┌─ INPUT MATERIAL

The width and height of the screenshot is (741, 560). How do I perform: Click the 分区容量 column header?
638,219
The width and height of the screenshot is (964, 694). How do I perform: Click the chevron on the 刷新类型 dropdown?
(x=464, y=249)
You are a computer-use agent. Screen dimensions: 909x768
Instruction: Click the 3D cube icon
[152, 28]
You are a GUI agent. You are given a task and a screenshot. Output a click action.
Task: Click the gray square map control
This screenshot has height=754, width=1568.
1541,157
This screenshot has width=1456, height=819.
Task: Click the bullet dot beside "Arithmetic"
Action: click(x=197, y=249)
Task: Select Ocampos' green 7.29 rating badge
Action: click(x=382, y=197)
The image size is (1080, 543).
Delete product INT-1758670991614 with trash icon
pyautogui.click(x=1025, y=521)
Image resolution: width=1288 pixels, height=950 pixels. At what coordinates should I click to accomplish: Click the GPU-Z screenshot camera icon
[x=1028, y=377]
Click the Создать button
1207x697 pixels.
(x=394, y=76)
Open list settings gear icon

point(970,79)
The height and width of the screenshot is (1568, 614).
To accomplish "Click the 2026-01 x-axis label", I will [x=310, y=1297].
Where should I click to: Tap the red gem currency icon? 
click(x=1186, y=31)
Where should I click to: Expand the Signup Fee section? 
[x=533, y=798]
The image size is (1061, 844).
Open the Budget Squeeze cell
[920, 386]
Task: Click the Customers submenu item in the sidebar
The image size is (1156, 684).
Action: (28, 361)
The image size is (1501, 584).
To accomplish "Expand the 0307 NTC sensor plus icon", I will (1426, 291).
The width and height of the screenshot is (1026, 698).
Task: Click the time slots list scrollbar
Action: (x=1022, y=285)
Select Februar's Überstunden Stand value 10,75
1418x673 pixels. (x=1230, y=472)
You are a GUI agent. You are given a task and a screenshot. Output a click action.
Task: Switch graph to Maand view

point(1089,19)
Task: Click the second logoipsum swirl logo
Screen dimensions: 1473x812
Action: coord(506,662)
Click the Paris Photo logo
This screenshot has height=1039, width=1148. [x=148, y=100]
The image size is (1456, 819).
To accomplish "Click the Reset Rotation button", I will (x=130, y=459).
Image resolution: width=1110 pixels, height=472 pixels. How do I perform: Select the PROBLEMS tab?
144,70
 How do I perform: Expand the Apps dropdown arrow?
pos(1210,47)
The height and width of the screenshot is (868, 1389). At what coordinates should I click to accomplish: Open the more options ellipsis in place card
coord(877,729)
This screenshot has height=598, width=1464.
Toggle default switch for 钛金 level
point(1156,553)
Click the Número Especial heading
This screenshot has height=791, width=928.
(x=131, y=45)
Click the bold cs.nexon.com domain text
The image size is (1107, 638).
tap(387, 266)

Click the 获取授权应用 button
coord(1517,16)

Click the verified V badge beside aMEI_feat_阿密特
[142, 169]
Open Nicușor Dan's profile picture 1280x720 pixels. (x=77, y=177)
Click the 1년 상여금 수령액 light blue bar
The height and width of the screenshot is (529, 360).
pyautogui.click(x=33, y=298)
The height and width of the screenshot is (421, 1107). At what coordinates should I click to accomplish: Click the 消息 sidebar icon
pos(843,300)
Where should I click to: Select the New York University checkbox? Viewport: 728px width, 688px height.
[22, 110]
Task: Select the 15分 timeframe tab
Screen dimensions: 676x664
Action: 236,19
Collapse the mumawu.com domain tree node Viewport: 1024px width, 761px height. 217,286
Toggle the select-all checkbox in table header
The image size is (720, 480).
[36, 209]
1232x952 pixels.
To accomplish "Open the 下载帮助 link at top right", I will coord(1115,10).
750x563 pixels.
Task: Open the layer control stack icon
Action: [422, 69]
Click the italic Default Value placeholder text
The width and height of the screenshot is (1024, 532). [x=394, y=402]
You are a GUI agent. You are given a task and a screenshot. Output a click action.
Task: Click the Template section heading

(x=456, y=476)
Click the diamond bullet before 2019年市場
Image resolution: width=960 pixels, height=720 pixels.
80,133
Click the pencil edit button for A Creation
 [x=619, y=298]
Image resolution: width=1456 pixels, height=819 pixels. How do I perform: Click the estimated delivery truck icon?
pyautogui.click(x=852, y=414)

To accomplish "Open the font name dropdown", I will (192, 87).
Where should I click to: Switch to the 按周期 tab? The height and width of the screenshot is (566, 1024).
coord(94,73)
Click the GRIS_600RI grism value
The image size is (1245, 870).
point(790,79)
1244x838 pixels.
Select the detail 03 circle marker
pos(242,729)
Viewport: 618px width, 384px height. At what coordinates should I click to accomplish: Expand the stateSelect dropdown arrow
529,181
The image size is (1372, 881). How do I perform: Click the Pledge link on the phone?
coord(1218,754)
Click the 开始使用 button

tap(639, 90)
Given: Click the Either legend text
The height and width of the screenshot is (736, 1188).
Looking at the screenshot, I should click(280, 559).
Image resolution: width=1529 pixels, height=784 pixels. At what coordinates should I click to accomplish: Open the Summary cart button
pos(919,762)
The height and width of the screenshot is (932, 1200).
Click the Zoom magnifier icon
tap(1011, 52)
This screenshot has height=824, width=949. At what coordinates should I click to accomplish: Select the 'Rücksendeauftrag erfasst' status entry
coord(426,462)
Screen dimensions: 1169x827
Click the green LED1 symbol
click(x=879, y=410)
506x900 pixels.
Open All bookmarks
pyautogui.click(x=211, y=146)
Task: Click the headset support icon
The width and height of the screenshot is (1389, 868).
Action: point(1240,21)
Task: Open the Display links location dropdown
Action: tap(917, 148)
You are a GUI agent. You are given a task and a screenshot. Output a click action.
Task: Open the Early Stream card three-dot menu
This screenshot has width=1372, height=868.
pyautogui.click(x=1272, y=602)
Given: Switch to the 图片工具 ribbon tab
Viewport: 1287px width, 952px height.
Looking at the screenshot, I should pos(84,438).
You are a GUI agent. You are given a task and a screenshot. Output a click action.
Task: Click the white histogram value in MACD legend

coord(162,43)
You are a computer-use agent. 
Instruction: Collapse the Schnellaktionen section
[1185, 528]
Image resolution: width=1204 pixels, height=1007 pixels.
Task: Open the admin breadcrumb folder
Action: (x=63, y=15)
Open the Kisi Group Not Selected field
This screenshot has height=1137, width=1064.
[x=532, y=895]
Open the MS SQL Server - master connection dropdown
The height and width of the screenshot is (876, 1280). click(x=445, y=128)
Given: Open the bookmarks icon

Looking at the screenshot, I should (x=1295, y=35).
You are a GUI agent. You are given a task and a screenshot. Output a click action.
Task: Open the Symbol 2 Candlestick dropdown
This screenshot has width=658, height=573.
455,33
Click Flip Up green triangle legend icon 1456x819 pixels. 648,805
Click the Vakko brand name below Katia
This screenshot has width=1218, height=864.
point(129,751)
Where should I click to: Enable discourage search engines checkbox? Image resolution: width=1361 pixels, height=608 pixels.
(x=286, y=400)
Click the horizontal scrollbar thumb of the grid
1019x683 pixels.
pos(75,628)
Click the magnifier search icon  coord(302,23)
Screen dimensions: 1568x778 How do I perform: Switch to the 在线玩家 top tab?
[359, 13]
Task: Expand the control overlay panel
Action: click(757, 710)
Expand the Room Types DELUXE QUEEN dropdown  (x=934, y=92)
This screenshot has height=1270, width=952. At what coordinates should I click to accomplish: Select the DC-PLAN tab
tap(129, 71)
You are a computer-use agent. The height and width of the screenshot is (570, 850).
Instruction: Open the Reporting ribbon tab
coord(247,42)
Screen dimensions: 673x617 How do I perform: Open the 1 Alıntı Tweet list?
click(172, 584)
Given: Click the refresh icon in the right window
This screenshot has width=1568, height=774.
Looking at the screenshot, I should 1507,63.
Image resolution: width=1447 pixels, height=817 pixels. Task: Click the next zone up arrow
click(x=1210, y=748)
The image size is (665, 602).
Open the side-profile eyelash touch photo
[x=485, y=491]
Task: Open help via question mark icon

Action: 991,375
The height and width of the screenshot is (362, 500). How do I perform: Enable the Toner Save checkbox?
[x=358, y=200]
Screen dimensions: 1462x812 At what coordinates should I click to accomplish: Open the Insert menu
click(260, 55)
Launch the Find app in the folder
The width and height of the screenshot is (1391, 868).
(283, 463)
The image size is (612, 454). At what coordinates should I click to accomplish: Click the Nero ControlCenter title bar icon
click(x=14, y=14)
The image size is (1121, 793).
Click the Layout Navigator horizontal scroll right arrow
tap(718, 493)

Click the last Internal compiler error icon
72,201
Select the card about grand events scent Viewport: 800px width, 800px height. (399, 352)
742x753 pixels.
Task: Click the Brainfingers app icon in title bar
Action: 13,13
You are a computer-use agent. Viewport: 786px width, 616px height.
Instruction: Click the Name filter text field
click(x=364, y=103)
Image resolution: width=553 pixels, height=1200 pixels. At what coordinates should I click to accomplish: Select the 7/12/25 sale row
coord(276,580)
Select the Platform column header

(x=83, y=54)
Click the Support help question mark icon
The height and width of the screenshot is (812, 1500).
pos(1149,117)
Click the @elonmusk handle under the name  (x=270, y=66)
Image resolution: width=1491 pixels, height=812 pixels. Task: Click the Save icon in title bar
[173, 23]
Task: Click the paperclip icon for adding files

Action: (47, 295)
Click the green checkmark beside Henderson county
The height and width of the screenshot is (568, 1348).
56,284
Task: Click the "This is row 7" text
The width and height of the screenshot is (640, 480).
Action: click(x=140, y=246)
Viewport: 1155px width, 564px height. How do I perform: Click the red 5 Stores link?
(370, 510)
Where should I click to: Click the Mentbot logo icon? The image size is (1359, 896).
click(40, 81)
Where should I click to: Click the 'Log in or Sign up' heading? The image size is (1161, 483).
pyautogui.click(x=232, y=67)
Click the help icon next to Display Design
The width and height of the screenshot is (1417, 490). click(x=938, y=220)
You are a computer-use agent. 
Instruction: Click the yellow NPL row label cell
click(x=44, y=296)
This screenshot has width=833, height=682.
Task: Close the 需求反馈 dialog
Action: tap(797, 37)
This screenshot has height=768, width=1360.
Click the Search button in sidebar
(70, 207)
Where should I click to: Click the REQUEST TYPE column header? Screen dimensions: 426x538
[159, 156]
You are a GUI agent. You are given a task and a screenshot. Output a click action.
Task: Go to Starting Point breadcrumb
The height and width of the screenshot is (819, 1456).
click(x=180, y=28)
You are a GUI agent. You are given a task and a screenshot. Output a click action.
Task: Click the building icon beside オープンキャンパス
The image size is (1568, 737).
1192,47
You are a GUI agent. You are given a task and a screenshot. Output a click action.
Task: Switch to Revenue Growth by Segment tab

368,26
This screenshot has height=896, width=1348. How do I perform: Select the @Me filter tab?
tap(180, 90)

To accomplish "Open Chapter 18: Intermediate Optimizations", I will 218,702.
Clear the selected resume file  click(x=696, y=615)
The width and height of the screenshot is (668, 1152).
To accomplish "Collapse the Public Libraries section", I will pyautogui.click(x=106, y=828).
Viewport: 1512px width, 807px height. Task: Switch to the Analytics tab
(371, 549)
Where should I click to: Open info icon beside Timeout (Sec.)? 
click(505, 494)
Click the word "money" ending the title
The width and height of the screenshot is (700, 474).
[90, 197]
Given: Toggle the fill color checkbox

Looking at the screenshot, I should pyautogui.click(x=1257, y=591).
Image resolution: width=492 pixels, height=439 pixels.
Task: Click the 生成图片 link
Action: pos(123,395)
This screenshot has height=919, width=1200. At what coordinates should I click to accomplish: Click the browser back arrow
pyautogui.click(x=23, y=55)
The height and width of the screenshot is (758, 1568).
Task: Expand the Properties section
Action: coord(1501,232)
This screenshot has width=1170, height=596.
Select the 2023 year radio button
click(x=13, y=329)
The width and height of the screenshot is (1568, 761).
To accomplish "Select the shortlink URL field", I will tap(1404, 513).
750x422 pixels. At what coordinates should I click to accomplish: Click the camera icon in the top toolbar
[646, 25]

└─

▶ [TASK DETAILS]: How many lines of the listing above contain the string "sidebar"? Reply with the number alone.

▶ [RESPONSE TO THE EXERCISE]: 3